The U.S.-based companies serve on the IEA's advisory committees under special exemptions from American antitrust laws. The theory is to prevent the companies from exchanging proprietary data and from acting in concert in their marketing strategy. But during the 1979 crisis, concerns over antitrust issues wound up hampering the IEA's efforts to protect world oil consumers-exactly the opposite of what antitrust is supposed to accomplish.
A spokesman for Texaco, for instance, acknowledged that the company had cited antitrust concerns in declining to give IEA its corporate supply-demand forecasts during the first four months of 1979, even though other companies were supplying their own supply-demand figures. The IEA adds up individual companies' figures to try to get an overall picture of the world oil market. So until Texaco changed its mind in May, the IEA had to operate without supply-demand forecasts from the third-largest U.S. oil company.
On May 18, with gas lines springing up in the U.S., world prices rising drastically and consuming-nation governments seeking industry's advice on what to do, the industry representatives simply stood up as a group and walked out of the room when the subject of price came up, according to another memo by Venrick. The memo says the oilmen walked out on the advice of their antitrust lawyers, who said if they acted in concert to influence prices, they might be vulnerable to antitrust suits. The question of who would actually file such a suit went unexplained, but the curious fact is that, under the letter of present law, the companies are technically correct.
A report by the Federal Trade Commission, which monitors IEA meetings for antitrust purposes, inadvertently captures some of the Alice in Wonderland quality of all this. At an Industry Advisory Board meeting, the report says, "a Secretariat representative began discussing the problems that had been created when companies rushed to replenish inventories, driving up prices immediately before an OPEC meeting. He added that if oil companies continued this practice it would send the wrong signals to OPEC. The chairman of the IAB [Venrick of Exxon] interrupted the Secretariat's observations by explaining the sensitivity of the topic and that it was not the type of discussion in which the IAB should participate." The report quotes Venrick as saying "one of the great concerns I think we have is not to let any discussion, no matter how admirable the results might be for the welfare of the consuming nations move down the avenue where someone might construe it" as an antitrust violation.
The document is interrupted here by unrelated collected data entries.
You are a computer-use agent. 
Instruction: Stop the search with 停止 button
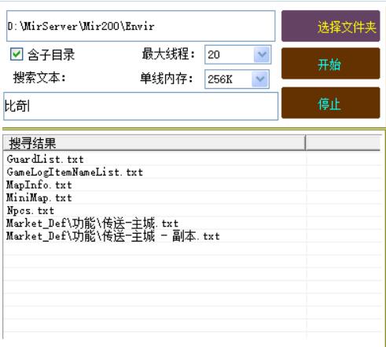(330, 103)
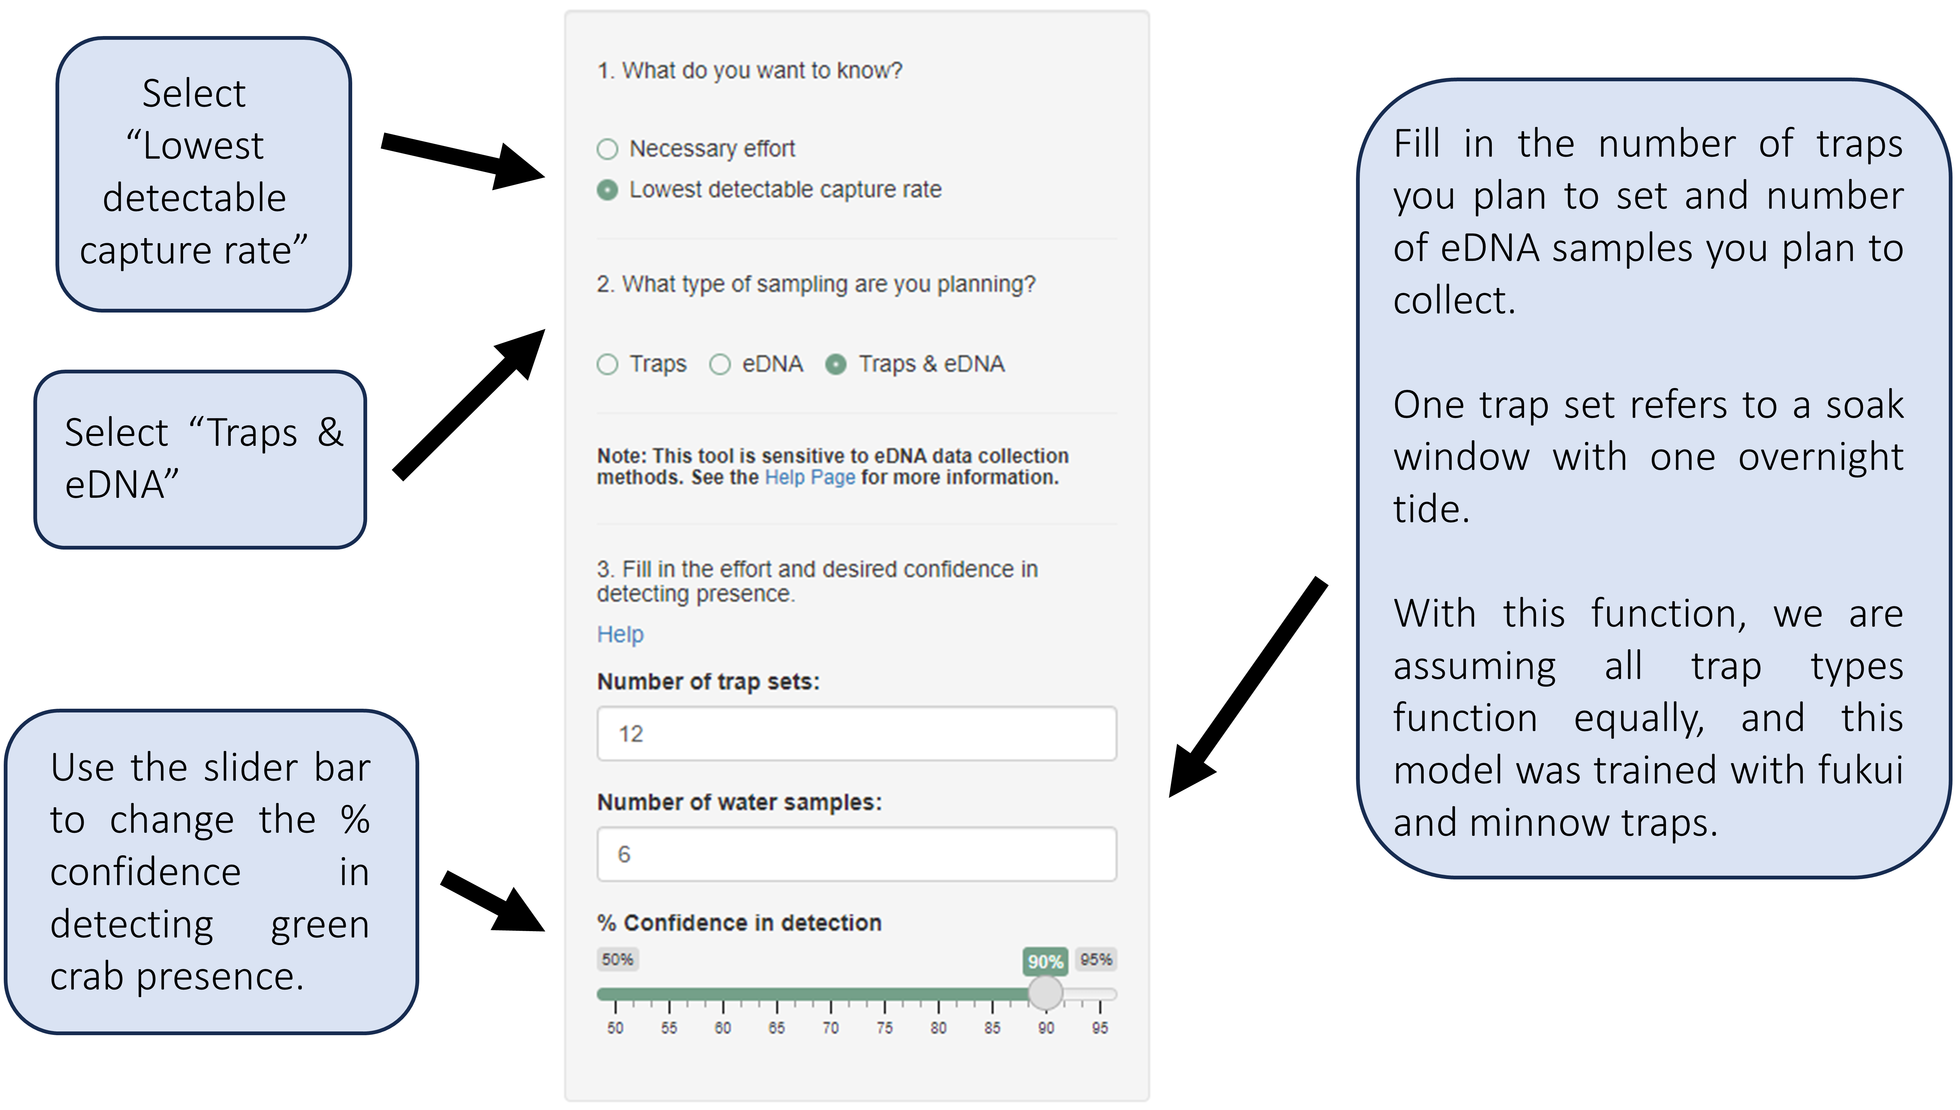1960x1110 pixels.
Task: Select the Traps & eDNA radio button
Action: pos(836,364)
David Schooler, counsel to the House subcommittee on energy conservation and power, believes Congress has to rethink antitrust policy as it affects IEA and come up with something that gives IEA a better chance to exert some influence in times of price panic. "Replacing the wildly competitive behavior which drove up world oil prices on the spot market and contributed to the doubling of OPEC oil prices with a coordinated approach to reducing stocks and reducing bidding could conceivably save consumers billions of dollars," Schooler wrote in a staff paper. "In fact, competitive behavior in such circumstances may be the consumer's worst enemy."